Si intitola "Hallelujah: Leonard Cohen, a journey, a song": è il documentario di Daniel Geller e Dayna Goldfin che racconta la storia di una delle canzoni più amate, reinterpretate (e fraintese) degli ultimi decenni. Il film è stato presentato oggi in anteprima alla Festa del Cinema di Venezia, con i due autori che raccontano di avere usato immagini d'archivio mai viste prima e note personali della vita di Leonard Cohen: "L'idea iniziale era ricostruire la genesi di questo pezzo, lavorare sui materiali dell'epoca e mettere in luce gli aspetti più profondi di Hallelujah".
Non è la prima volta che viene raccontata la tormentata storia della canzone, usata tanto al cinema quanto in TV, come brano natalizio, sacro, per matrimoni e funerali indifferemente. Nek 2013 se ne occupò il giornalista Alan Light nel libro “The Holy or the Broken: Leonard Cohen, Jeff Buckley, and the Unlikely Ascent of “Hallelujah”. Ecco, in sintesi, la storia di una canzone spesso incompresa.
Leonard Cohen e "Hallelujah"
Il documentario sembra focalizzarsi su Cohen, che la scrisse nei primi anni '80, con molta fatica: si racconta che compose decine e decine di strofe, arrivando a sbattere la testa sul pavimento dalla frustrazione. La canzone venne quindi inclusa nel 1984 in “Various positions”, sua prima uscita dopo lungo tempo. Ma passò inizialmente inosservata: la CBS, etichetta di Cohen, addirittra si rifiutò di pubblicare il disco negli Stati Uniti perché era troppo lontano dal suono classico del cantautore, che faceva grande uso di sintetizzatori.

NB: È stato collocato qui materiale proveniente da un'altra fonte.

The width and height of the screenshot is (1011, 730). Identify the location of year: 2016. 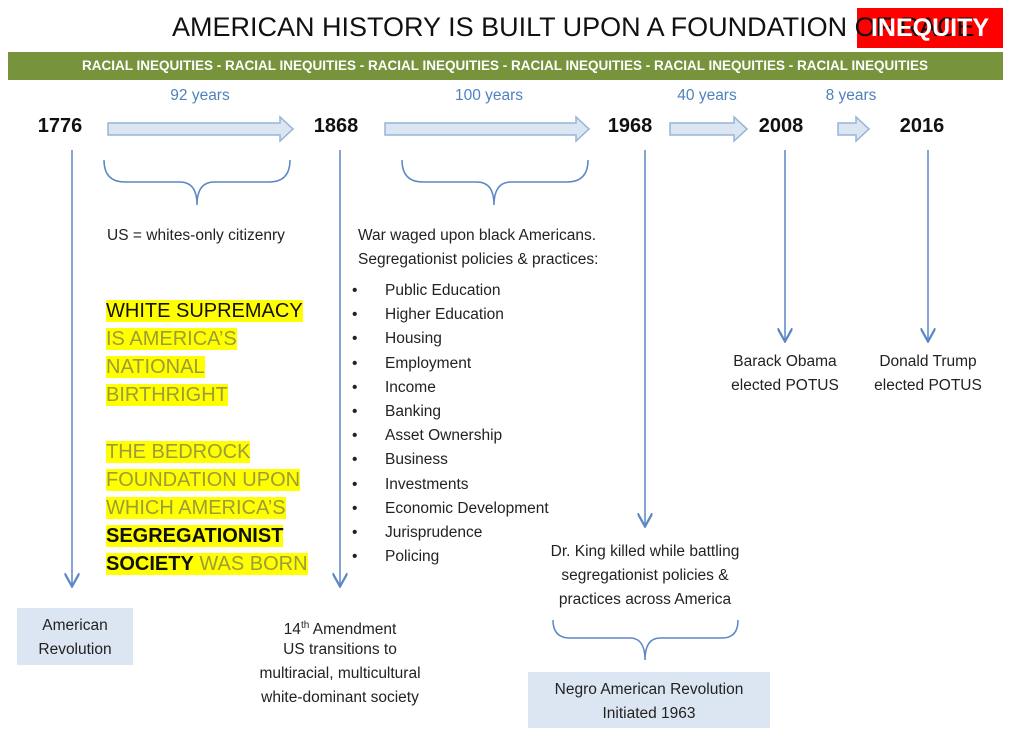
(922, 126).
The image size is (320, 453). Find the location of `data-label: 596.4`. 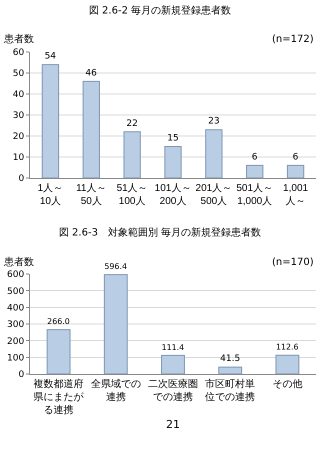

data-label: 596.4 is located at coordinates (116, 266).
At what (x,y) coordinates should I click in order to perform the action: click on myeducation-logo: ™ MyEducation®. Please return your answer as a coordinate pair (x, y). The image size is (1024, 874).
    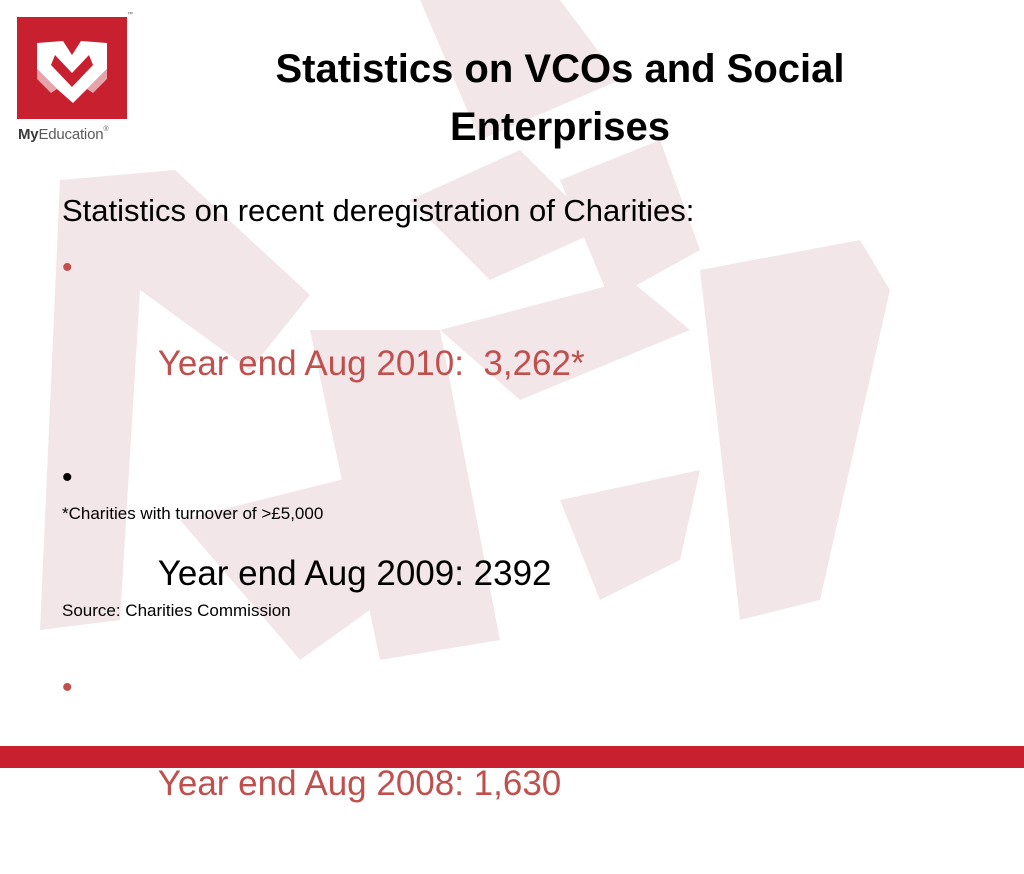
    Looking at the image, I should click on (75, 82).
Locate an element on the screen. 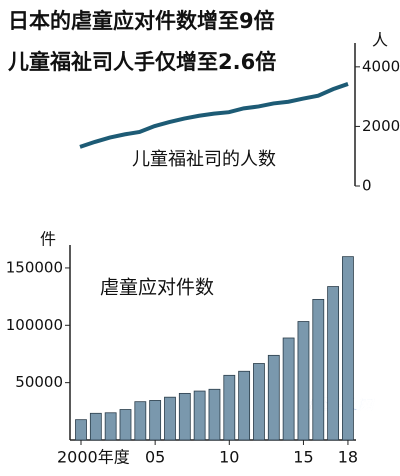 This screenshot has width=400, height=476. title-line: 儿童福祉司人手仅增至2.6倍 is located at coordinates (142, 62).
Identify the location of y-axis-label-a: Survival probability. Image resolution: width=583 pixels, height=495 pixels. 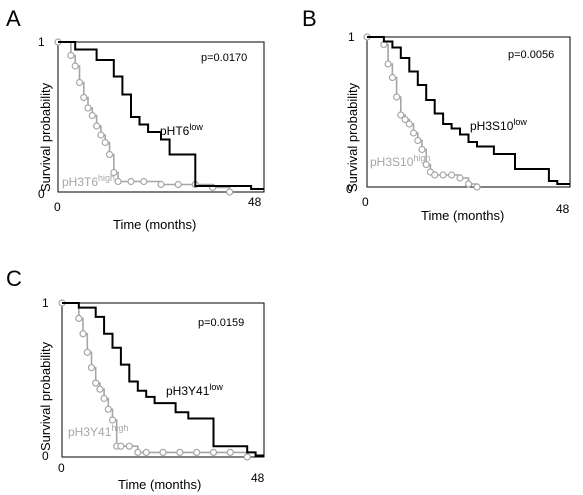
(46, 137).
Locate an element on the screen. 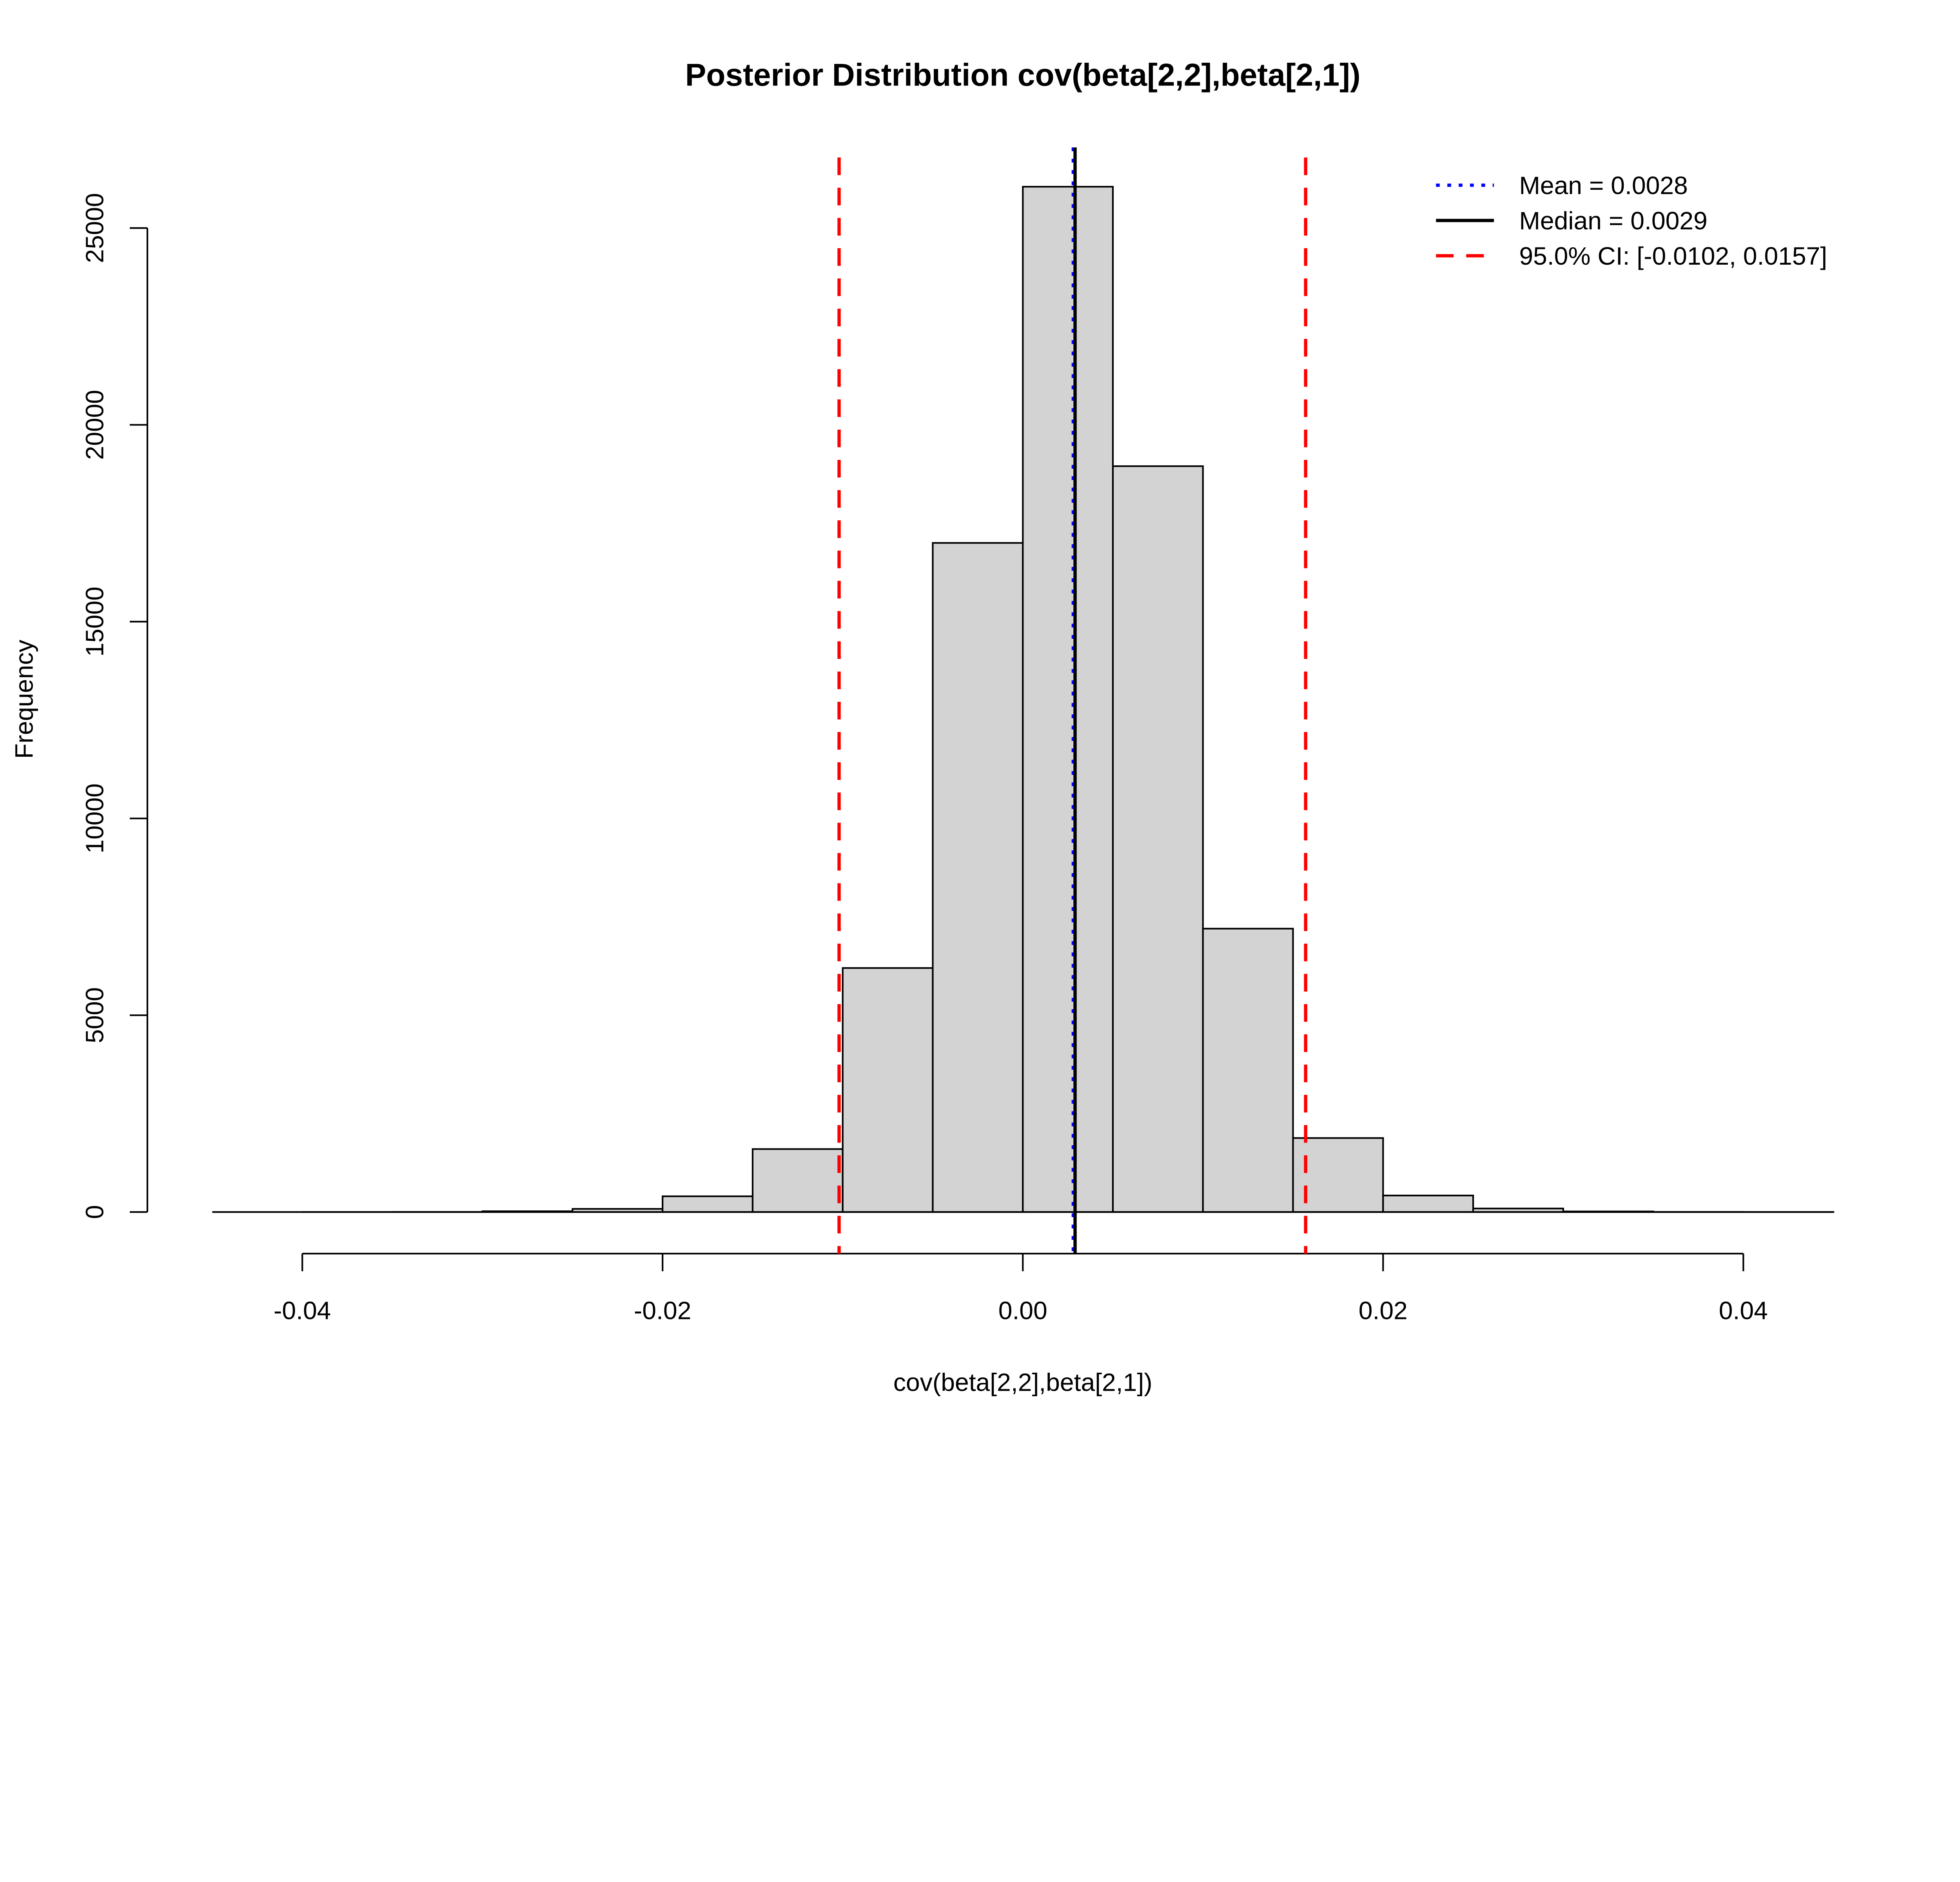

Venne ripresa dal vivo da Bob Dylan, ma anche questa versione passò quasi inosservata. Cohen raccontò che il collega gli chiese quanto ci avesse messo a scriverla: “Gli dissi un paio anni, ma mentii perché ci misi molto di più. Io gli chiesi di una sua canzone, ‘I and I’, e lui mi disse di averla scritta in 15 minuti".
Cohen non ha ha mai voluto entrare troppo nel dettaglio del significato del brano, ma “Hallelujah”, nelle sue varie versioni unisce il sacro e il profano: riferimenti biblici (La storia di Re Davide e Betsabea, la citazione di Sansone) a scene molto prosaiche e sensuali (“But remember, when I moved in you/And the holy dove was moving too /And every breath we drew was Hallelujah”, presente nella versione di Cale/Buckley),
La nuova vita di "Hallelujah", da John Cale a Jeff Buckley
La canzone ha infatti diverse versioni e la sua riscoperta iniziò nel 1991, quando l’ex-Velvet Underground John Cale la sentì cantare ad un concerto di Cohen, se ne innamorò, e lo contattò per avere il testo. Cohen rispose con un lunghissimo fax, con molti dei versi inediti scritti e mai utilizzati: Cale la reincise per l’album tributo “I’m Your Fan”, usando alcuni di questi versi inediti, in una versione quindi diversa. Fu di questa versione che che si innamorò Jeff Buckley, che la incise per “Grace” (1994), rendendola popolare. Qualche anno dopo la versione di Buckley comparve ripetutamente in "The O.C.: il teen drama la la fece conoscere ad una nuova generazione di ascoltatori. Fu una delle tante riscoperte del brano, grazie a TV e cinema.
Le versioni più note (e quelle italiane)
Molto amata anche quella Rufus Wainwright per “Shrek” nel 2001, a cui venne chiesto di incidere una versione nell'impossibilità di usare quella di John Cale.
Innumerevoli le cover, da Bono a Bon Jovi, a k.d. lang, Willie Nelsonm Neil Diamond, Damien Rice Justin Timberlake. Per non parlare di quante volte è stata cantat nei talent: diventò il singolo di Natale in Inghilterra nel 2008, vendendo 105mila copie in una settimana quando ad X Factor UK Alexandra Burke la scelse come suo brano per la finale, che vinse.
Tra le versioni italiane, la prima è probabilmente qualla Baccini l’ha tradotta in italiano quasi 20 anni fa come “Shrek Alleluia”, trasformandola in un racconto sul film. Più nota è quella di Elisa, incisa per "Lotus" nel 2006. In Italia è stata cantata da cantanti con diversa provenienza, da Giulio Casale a Cristina D’Avena, che l’ha incisa per il suo album “Magia di Natale” (2014). Recentemente è stata incisa da Andrea Bocelli (qua l'intervista di Rockol), e cantatata Ermal Meta a a “Musica che unisce”, la scorsa primavera.